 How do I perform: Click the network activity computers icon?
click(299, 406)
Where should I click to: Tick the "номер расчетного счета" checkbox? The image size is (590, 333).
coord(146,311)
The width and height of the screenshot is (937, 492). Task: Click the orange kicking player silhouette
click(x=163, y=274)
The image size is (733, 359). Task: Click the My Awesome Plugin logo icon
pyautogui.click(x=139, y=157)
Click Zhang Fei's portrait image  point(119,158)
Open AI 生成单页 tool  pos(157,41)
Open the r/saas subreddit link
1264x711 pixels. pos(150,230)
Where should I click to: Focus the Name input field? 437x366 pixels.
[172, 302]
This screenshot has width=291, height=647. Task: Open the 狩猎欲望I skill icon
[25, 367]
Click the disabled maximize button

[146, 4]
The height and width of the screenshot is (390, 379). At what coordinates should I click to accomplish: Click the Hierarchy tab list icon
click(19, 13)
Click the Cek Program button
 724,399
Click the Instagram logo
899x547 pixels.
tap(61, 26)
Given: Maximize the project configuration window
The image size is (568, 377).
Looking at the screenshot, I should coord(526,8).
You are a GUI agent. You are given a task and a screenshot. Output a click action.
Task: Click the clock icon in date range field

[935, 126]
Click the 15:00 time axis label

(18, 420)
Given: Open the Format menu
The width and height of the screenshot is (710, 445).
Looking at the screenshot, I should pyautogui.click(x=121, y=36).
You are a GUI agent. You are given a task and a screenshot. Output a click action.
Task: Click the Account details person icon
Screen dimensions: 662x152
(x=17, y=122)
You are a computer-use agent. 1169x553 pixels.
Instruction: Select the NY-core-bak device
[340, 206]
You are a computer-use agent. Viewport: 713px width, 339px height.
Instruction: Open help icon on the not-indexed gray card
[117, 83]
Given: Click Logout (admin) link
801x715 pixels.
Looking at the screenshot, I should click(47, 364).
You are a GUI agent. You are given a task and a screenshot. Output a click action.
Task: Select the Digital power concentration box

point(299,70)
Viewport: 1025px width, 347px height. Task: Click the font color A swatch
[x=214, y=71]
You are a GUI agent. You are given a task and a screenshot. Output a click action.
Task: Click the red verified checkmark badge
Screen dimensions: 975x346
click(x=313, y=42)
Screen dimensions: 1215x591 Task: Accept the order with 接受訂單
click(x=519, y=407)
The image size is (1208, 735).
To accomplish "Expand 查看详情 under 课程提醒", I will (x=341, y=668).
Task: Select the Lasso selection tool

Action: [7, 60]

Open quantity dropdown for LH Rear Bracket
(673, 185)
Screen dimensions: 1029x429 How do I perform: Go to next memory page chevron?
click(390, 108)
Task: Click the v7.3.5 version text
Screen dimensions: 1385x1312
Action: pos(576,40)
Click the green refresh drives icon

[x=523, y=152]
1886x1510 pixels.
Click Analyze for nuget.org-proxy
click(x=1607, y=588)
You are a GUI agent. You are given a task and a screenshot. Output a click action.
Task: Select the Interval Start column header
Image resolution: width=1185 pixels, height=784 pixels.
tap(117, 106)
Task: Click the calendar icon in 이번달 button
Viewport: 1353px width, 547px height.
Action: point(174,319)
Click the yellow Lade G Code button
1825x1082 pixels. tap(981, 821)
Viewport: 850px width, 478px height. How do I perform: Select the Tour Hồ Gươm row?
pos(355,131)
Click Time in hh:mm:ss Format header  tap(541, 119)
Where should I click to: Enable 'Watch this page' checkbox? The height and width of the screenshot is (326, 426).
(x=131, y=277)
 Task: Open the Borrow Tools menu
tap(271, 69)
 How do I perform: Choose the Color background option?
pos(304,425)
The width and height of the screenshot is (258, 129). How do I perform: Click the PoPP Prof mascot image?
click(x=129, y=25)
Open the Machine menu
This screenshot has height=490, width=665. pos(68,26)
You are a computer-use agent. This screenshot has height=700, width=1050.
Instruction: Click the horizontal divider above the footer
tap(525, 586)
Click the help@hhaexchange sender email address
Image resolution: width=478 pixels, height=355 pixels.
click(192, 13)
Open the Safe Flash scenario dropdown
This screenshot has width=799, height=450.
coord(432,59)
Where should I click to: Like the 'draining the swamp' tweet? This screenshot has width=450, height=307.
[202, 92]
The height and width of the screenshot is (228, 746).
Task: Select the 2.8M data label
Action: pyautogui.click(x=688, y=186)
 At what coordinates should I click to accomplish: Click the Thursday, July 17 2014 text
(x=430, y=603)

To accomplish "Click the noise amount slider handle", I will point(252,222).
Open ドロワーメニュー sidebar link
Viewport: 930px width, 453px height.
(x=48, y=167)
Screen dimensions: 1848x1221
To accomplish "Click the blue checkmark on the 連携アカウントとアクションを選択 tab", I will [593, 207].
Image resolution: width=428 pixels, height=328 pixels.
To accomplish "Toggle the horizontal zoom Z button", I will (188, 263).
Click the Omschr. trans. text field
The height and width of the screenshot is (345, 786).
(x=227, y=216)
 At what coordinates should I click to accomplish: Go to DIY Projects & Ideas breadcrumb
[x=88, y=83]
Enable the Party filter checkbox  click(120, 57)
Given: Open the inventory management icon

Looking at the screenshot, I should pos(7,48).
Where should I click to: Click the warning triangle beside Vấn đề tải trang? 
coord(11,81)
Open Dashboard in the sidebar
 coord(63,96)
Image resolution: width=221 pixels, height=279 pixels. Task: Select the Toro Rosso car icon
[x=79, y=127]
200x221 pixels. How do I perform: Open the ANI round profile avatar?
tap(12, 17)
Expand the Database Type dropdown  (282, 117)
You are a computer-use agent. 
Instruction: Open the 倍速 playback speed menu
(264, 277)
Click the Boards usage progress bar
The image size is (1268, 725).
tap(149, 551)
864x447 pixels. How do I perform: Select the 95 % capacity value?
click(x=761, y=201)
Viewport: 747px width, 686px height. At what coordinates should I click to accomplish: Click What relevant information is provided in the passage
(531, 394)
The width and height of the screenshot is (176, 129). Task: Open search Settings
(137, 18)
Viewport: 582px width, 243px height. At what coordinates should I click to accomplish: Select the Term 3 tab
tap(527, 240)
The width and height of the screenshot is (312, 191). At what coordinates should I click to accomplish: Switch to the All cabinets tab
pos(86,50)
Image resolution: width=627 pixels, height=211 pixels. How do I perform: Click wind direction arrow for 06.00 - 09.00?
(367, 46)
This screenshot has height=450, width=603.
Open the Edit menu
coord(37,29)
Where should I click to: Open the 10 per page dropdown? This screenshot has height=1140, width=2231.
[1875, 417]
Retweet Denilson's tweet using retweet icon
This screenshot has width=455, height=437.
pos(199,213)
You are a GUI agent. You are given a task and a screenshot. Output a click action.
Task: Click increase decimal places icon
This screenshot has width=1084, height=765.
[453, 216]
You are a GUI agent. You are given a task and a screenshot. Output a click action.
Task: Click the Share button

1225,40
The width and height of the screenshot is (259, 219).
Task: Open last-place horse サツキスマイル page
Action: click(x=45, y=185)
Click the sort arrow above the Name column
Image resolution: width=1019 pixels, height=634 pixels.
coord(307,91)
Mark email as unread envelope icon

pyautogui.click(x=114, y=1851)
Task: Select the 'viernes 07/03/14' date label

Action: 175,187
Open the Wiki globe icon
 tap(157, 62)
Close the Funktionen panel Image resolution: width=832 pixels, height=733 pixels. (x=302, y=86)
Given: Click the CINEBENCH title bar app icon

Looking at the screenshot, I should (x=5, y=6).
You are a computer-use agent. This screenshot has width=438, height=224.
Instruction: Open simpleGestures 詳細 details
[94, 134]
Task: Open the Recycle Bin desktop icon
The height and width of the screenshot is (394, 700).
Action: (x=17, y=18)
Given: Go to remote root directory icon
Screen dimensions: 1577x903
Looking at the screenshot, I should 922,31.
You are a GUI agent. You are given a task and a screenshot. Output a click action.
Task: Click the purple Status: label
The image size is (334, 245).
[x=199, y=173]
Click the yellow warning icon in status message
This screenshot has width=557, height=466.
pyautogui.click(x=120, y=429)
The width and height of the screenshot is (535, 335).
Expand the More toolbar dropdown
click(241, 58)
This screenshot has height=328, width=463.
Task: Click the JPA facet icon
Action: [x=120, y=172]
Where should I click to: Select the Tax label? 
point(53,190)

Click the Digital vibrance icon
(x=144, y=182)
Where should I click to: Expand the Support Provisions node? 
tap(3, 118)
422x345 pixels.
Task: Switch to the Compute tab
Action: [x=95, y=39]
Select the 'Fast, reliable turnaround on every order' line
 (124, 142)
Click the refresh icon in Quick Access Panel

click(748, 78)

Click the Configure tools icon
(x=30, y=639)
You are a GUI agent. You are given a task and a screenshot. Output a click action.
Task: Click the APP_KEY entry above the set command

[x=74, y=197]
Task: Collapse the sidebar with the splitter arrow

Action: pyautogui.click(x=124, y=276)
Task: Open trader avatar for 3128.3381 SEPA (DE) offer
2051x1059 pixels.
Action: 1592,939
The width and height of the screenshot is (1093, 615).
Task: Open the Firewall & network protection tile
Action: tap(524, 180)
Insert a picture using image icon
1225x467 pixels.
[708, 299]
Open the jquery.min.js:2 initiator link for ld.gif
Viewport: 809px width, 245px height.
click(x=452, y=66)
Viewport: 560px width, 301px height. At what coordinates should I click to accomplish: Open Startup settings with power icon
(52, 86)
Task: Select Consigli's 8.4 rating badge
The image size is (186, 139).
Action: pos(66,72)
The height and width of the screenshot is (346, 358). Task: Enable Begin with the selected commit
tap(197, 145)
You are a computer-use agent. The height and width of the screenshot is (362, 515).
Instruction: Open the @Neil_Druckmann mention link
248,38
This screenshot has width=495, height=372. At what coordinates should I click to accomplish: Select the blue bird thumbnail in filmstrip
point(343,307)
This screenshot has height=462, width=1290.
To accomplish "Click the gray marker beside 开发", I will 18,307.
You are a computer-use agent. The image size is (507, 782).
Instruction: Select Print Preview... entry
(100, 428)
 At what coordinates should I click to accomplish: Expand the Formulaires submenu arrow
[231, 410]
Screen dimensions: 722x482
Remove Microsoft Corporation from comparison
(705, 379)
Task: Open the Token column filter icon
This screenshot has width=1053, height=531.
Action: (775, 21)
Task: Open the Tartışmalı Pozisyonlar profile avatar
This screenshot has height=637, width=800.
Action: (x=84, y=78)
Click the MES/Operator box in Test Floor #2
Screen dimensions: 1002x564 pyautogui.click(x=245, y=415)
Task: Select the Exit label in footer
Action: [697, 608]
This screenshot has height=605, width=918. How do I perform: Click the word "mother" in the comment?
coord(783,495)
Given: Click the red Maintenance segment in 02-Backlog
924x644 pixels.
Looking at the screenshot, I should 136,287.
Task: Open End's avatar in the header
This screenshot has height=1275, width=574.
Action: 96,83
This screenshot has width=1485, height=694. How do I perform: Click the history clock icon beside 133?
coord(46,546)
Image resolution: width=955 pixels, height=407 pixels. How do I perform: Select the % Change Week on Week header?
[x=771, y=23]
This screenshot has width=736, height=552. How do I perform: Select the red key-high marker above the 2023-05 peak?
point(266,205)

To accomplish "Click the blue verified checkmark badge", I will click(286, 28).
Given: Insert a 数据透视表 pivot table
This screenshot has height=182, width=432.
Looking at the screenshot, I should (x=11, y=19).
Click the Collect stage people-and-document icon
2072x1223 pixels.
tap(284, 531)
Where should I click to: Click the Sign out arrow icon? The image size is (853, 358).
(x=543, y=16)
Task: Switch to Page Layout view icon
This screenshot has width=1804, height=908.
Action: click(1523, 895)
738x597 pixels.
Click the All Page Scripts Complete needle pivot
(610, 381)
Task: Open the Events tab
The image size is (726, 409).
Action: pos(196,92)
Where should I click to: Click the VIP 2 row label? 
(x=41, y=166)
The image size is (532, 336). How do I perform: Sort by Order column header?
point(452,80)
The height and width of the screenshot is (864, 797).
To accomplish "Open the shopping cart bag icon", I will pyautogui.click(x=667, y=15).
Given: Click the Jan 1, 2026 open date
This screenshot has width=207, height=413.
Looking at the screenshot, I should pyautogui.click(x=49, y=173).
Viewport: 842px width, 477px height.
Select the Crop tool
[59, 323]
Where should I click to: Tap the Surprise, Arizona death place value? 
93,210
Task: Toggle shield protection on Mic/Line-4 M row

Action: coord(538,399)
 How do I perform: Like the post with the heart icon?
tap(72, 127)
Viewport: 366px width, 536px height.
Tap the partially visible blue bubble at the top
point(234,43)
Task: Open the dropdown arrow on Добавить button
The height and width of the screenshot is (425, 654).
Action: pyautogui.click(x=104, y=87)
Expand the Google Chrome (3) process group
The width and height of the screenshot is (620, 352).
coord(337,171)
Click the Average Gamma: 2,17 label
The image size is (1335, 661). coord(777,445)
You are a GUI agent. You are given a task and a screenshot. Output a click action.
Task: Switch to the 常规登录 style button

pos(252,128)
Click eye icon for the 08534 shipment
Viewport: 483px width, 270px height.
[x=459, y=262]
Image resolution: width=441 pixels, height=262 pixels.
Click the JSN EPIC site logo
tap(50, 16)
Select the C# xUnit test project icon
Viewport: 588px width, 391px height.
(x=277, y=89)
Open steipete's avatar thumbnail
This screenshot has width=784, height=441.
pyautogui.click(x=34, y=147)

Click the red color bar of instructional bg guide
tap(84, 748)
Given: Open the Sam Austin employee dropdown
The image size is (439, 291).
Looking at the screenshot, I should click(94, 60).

* * * * * * *

Requirements: Rewrite the listing from the line with "You are a computer-use agent. The height" up to and including the line with "I will 18,307.", replacing "thumbnail" with "preview image" and leaving everything else unchanged.

Response to this exercise:
You are a computer-use agent. The height and width of the screenshot is (362, 515).
Instruction: Open the @Neil_Druckmann mention link
248,38
This screenshot has width=495, height=372. At what coordinates should I click to accomplish: Select the blue bird preview image in filmstrip
point(343,307)
This screenshot has height=462, width=1290.
To accomplish "Click the gray marker beside 开发", I will 18,307.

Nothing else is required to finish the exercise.